Among the lines below, keep only those from the one containing "How do I perform: Click the -190,0" through the one containing "Click the magnifier", and reproduce them exactly.

==============================

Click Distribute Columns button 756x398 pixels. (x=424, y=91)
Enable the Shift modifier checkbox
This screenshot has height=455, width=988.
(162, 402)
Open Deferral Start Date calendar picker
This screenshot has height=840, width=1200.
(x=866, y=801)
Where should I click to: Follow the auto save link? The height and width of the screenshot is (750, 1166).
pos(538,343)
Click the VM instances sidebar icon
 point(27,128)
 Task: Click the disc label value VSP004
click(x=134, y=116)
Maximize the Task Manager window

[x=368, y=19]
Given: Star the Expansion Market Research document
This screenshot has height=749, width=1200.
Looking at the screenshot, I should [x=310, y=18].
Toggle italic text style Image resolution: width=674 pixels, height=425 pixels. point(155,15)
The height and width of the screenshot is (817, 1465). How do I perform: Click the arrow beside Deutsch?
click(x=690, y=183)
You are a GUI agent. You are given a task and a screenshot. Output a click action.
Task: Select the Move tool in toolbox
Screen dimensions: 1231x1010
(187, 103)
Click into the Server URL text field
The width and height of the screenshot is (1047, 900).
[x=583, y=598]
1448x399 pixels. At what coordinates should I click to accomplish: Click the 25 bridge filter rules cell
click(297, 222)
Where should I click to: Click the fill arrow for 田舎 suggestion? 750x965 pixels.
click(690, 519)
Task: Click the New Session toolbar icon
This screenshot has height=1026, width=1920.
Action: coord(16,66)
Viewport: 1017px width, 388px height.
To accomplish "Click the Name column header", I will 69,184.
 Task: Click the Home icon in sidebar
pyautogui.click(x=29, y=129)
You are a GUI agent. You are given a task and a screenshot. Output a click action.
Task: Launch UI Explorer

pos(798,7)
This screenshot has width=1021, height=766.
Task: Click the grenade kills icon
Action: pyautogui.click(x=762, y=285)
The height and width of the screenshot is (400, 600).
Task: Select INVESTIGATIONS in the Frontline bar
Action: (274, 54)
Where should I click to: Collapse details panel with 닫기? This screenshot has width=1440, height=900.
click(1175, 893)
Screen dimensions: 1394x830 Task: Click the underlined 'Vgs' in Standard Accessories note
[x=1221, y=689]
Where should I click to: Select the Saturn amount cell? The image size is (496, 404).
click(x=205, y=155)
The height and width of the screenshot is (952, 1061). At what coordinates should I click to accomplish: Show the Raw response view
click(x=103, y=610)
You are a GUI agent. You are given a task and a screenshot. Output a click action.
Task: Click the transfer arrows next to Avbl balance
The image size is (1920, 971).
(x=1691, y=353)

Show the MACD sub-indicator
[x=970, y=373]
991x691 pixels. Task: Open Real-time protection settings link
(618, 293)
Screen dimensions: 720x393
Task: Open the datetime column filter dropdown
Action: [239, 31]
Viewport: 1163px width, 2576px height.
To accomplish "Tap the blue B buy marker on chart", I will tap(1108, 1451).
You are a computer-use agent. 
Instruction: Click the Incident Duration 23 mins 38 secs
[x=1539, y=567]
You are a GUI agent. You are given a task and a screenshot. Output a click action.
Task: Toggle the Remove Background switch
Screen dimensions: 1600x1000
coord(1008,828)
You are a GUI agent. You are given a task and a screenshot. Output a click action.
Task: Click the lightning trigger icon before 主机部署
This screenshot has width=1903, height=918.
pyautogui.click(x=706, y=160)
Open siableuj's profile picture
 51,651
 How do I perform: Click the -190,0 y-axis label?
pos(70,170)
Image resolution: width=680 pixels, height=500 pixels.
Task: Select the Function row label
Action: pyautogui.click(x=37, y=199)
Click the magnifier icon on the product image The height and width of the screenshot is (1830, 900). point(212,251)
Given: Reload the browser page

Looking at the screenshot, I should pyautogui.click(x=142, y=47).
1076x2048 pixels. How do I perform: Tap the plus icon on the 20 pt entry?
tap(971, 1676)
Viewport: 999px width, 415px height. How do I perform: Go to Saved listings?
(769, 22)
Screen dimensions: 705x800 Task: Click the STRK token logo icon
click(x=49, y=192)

==============================

YOUR SOLUTION:
 How do I perform: Click the -190,0 y-axis label?
pos(70,170)
Image resolution: width=680 pixels, height=500 pixels.
Task: Select the Function row label
Action: pyautogui.click(x=37, y=199)
Click the magnifier icon on the product image The height and width of the screenshot is (1830, 900). point(212,251)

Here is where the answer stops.